Document segment —

Watch the video Cetek High Emissivity Coating for Fired Heater Refractory
Thermal Efficiency of the Steam Methane Reformer Furnace
SMRs typically achieve thermal efficiencies in the range of 45–60%, with another 35–50% of the heat recovered from the flue gas in the reformer’s convection section. This recovered heat is then used to preheat reformer feed, process air, superheat steam, and preheat boiler feedwater or combustion air.
Thermal efficiency improvements are achieved through the use of high emissivity ceramic coatings that boost radiant heat transfer from furnace walls to catalyst tubes. However, actual gains depend on reformer design and real-world operating conditions.
Sidewall-fired and terrace-wall-fired reformers, commonly found in ammonia and methanol plants, show superior results due to their ability to utilize enhanced radiation from the furnace walls more effectively.
Reformer Surface Emissivity and Its Impact
High emissivity surfaces radiate energy across a broader wavelength spectrum, reducing interference from CO₂ and H₂O present in the flue gas. When flame radiation hits a high-emissivity surface, it is absorbed and re-emitted as “black body radiation” — enabling deeper penetration into the furnace atmosphere and more effective heating of the catalyst tubes.
In contrast, low-emissivity surfaces reflect untransformed radiation, which is more easily absorbed by the flue gas and lost to the stack — representing wasted energy.
Improved radiant heat transfer efficiency leads to a lower flue gas temperature, which impacts the convective heat transfer in the SMR’s convection section. Since the flue gas in this section is used to generate steam and preheat fluids, IGS carefully analyzes the heat transfer and absorbed duty balance to ensure optimal system performance.

Request — Write out the part of the passage on reformer efficiency starting at "In contrast, low-emissivity" and ending at "representing wasted energy.". The material that follows this passage on reformer efficiency comes from a separate source.

Information provided —
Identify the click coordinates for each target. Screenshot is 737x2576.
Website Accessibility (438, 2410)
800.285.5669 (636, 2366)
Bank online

Answer to this problem —
In contrast, low-emissivity surfaces reflect untransformed radiation, which is more easily absorbed by the flue gas and lost to the stack — representing wasted energy.